* I TUOI COMPITI
1 > Quali nomi propri compaiono nel brano sul corteo del 16 novembre? Elencali tutti.
2 > Copia senza modifiche il brano sul corteo, partendo da "Sono venuti fuori, ad" e arrivando fino a "si può negare.".

Perché quello di questo 16 novembre non sarà il solito corteo: vada come vada, stavolta in quel fiume le acque saranno in grossa parte limpide, non inquinate come ha raccontato la velenosa copertina dell’Espresso di ieri, in quanto contengono tante, tante speranze per la nostra terra, venute a galla finalmente in questi mesi, in queste settimane.

Sono venuti fuori, ad esempio, dei medici, dei medici coraggiosi. Si chiamano Giordano e Marfella, ma ce ne sono tanti, tanti altri. Sono quelli che, insieme ai movimenti, non hanno avuto paura di dire in faccia a un ministro che quelle che diffonde lo Stato sono bugie, che invece la relazione tra tumori e inquinamento esiste, non si può negare.

* DATI DA ESAMINARE
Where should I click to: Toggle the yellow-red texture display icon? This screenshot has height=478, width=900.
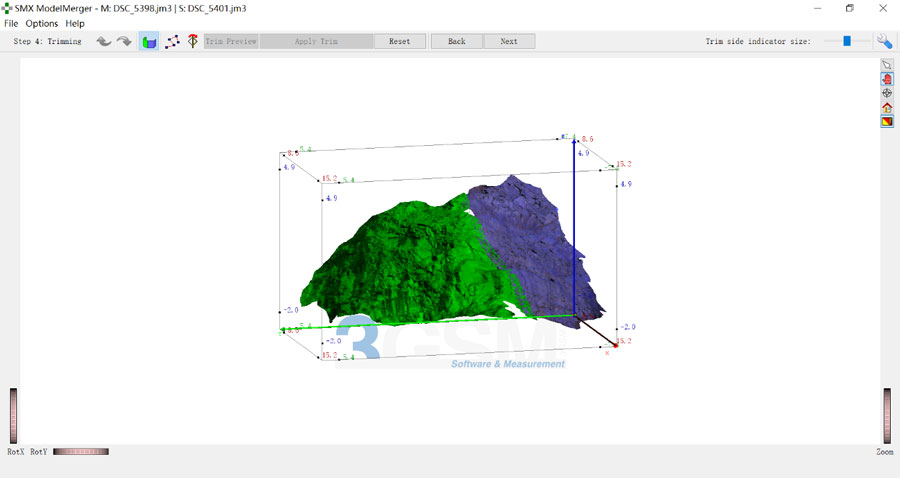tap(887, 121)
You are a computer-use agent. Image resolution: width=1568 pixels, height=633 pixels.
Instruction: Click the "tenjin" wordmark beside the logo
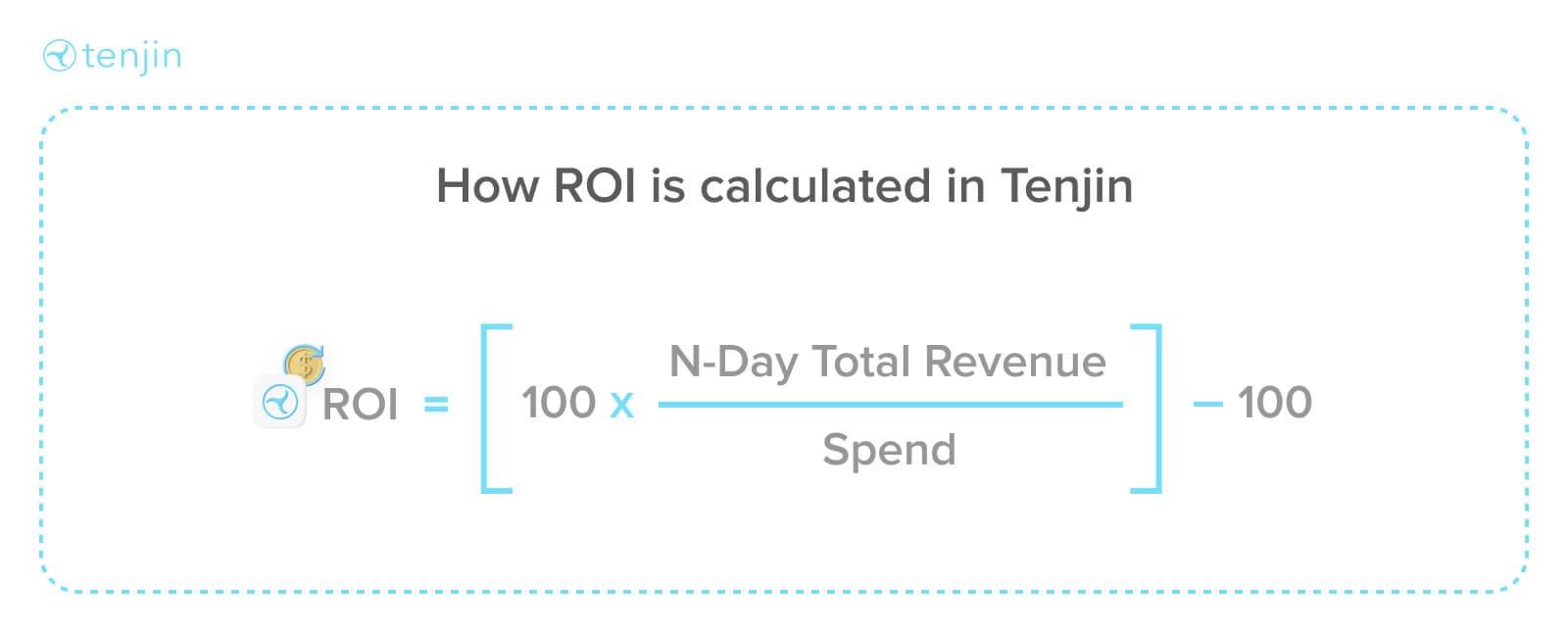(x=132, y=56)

...

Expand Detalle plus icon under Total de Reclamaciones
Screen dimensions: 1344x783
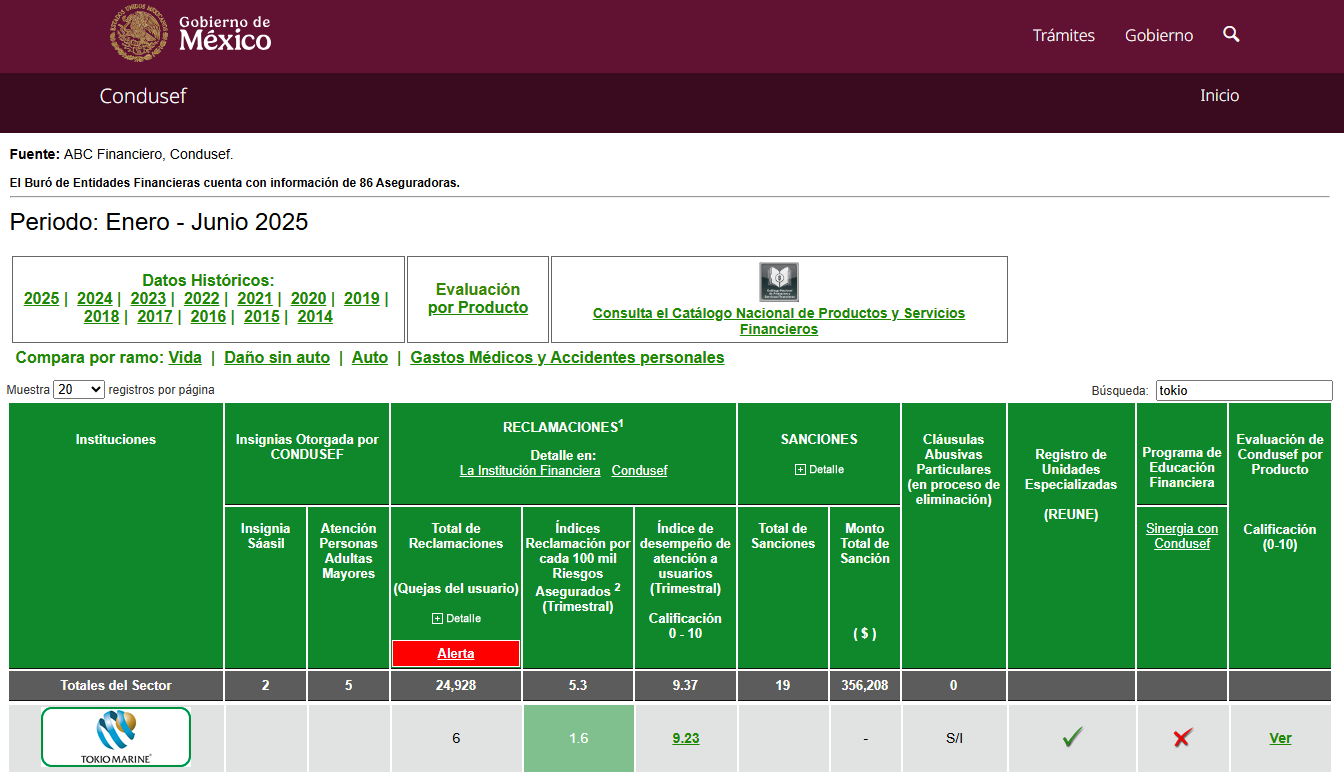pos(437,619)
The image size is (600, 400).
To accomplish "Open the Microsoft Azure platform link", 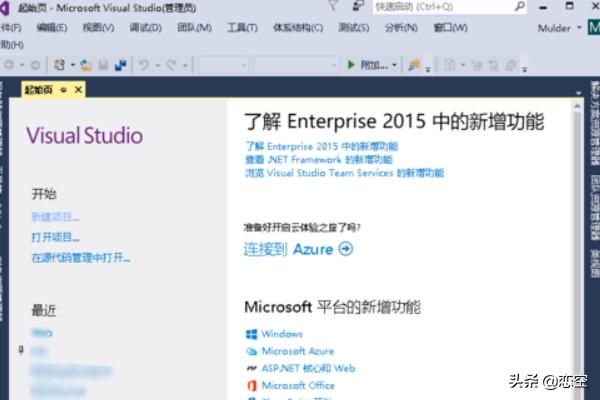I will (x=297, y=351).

* LE RISPOSTE
1 > Espresso, Giordano, Marfella

2 >
Sono venuti fuori, ad esempio, dei medici, dei medici coraggiosi. Si chiamano Giordano e Marfella, ma ce ne sono tanti, tanti altri. Sono quelli che, insieme ai movimenti, non hanno avuto paura di dire in faccia a un ministro che quelle che diffonde lo Stato sono bugie, che invece la relazione tra tumori e inquinamento esiste, non si può negare.